AIM OF THE EXERCISE ▸
Please repeat, from the entries that follow, the lines from the one containing "Disclaimer (242, 1763)" through the one containing "brewing.com (54, 88)" exactly, adding nothing.
:: ENTRIES SUPPLIED ::
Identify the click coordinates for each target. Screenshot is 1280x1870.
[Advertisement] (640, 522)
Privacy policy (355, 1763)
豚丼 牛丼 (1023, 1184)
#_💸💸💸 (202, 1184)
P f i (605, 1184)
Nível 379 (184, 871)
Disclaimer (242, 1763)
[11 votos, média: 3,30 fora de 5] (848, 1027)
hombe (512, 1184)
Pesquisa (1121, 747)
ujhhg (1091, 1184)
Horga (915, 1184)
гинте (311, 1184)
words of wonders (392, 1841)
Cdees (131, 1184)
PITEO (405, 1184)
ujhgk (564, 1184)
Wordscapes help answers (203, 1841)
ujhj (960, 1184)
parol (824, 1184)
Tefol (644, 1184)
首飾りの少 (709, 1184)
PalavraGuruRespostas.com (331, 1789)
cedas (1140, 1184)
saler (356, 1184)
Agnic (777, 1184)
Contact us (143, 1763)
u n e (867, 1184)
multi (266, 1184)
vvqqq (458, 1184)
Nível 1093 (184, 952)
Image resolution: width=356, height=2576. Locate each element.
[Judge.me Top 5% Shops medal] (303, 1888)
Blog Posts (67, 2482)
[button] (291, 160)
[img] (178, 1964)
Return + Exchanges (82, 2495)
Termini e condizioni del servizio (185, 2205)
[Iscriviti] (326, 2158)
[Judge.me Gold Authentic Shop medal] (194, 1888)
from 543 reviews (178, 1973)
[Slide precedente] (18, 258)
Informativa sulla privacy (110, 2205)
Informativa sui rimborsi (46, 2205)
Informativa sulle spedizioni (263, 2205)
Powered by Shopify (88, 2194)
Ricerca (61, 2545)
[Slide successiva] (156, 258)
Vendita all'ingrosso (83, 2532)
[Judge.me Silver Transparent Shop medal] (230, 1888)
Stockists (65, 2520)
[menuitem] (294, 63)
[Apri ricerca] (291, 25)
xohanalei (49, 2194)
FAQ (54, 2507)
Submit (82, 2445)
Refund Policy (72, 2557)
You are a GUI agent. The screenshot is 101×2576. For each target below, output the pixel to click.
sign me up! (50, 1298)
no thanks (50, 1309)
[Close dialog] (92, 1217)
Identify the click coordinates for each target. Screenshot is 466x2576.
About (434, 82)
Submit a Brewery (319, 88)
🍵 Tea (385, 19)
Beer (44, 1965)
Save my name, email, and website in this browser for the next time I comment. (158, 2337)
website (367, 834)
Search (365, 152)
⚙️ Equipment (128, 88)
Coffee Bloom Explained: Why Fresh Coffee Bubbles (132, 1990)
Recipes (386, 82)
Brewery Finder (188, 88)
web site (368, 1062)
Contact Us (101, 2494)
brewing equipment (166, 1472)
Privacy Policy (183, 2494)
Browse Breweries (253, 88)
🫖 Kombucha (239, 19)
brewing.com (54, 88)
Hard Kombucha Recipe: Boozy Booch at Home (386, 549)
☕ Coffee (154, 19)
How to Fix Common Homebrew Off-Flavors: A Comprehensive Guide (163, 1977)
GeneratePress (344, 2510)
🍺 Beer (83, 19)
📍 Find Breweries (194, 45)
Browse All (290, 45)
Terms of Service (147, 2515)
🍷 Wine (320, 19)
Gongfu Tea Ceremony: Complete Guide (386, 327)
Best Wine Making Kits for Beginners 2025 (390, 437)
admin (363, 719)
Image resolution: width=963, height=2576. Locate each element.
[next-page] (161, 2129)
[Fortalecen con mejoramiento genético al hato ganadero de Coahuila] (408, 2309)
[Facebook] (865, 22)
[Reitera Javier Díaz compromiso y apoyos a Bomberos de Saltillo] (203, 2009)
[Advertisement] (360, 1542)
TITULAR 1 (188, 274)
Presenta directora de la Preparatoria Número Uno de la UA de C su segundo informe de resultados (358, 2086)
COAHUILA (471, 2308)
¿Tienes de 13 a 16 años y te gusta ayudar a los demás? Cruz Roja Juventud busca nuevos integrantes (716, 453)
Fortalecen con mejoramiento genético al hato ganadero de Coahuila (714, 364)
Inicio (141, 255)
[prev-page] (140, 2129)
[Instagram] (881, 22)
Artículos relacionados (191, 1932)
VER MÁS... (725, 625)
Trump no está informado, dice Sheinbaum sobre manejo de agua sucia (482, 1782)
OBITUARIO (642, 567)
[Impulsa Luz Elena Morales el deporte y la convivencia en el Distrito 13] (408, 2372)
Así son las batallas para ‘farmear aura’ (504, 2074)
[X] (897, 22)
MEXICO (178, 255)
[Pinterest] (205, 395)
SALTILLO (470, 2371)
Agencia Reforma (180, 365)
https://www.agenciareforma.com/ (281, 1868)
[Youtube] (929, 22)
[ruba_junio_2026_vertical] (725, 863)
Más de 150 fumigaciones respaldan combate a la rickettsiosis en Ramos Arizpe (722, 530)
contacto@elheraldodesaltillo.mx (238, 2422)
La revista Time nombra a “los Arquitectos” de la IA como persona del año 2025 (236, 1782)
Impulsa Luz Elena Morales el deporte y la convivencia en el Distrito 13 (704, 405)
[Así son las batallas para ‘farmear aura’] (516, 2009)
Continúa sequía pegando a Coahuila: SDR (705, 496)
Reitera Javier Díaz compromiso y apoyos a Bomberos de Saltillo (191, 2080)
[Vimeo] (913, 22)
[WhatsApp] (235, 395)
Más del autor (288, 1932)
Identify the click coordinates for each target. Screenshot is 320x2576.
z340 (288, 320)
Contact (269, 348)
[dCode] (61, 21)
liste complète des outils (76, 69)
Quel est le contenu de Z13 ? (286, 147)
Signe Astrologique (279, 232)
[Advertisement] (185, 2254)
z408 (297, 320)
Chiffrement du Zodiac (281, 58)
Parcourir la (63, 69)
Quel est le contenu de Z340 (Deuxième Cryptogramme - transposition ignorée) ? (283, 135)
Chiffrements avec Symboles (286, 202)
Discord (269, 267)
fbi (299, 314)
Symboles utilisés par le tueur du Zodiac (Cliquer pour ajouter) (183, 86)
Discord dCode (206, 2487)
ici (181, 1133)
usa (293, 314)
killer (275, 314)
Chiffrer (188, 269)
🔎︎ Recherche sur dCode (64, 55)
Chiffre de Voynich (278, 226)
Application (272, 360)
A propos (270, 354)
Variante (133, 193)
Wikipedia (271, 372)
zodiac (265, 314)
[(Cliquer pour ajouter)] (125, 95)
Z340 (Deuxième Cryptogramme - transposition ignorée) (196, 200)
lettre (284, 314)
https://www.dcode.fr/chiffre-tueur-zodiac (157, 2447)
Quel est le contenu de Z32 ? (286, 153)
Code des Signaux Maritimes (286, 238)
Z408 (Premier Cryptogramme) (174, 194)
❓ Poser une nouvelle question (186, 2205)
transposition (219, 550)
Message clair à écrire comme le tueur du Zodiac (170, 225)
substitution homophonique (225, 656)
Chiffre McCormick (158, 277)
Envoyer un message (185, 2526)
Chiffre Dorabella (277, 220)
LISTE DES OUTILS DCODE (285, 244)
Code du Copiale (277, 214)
:::
RESULT OF THE EXERCISE ▸
Disclaimer (242, 1763)
[11 votos, média: 3,30 fora de 5] (848, 1027)
hombe (512, 1184)
Pesquisa (1121, 747)
ujhhg (1091, 1184)
Horga (915, 1184)
гинте (311, 1184)
words of wonders (392, 1841)
Cdees (131, 1184)
PITEO (405, 1184)
ujhgk (564, 1184)
Wordscapes help answers (203, 1841)
ujhj (960, 1184)
parol (824, 1184)
Tefol (644, 1184)
首飾りの少 (709, 1184)
PalavraGuruRespostas.com (331, 1789)
cedas (1140, 1184)
saler (356, 1184)
Agnic (777, 1184)
Contact us (143, 1763)
u n e (867, 1184)
multi (266, 1184)
vvqqq (458, 1184)
Nível 1093 (184, 952)
Image resolution: width=356, height=2576. Locate each element.
[Judge.me Top 5% Shops medal] (303, 1888)
Blog Posts (67, 2482)
[button] (291, 160)
[img] (178, 1964)
Return + Exchanges (82, 2495)
Termini e condizioni del servizio (185, 2205)
[Iscriviti] (326, 2158)
[Judge.me Gold Authentic Shop medal] (194, 1888)
from 543 reviews (178, 1973)
[Slide precedente] (18, 258)
Informativa sulla privacy (110, 2205)
Informativa sui rimborsi (46, 2205)
Informativa sulle spedizioni (263, 2205)
Powered by Shopify (88, 2194)
Ricerca (61, 2545)
[Slide successiva] (156, 258)
Vendita all'ingrosso (83, 2532)
[Judge.me Silver Transparent Shop medal] (230, 1888)
Stockists (65, 2520)
[menuitem] (294, 63)
[Apri ricerca] (291, 25)
xohanalei (49, 2194)
FAQ (54, 2507)
Submit (82, 2445)
Refund Policy (72, 2557)
You are a GUI agent. The screenshot is 101×2576. For each target below, output the pixel to click.
sign me up! (50, 1298)
no thanks (50, 1309)
[Close dialog] (92, 1217)
Identify the click coordinates for each target. Screenshot is 466x2576.
About (434, 82)
Submit a Brewery (319, 88)
🍵 Tea (385, 19)
Beer (44, 1965)
Save my name, email, and website in this browser for the next time I comment. (158, 2337)
website (367, 834)
Search (365, 152)
⚙️ Equipment (128, 88)
Coffee Bloom Explained: Why Fresh Coffee Bubbles (132, 1990)
Recipes (386, 82)
Brewery Finder (188, 88)
web site (368, 1062)
Contact Us (101, 2494)
brewing equipment (166, 1472)
Privacy Policy (183, 2494)
Browse Breweries (253, 88)
🫖 Kombucha (239, 19)
brewing.com (54, 88)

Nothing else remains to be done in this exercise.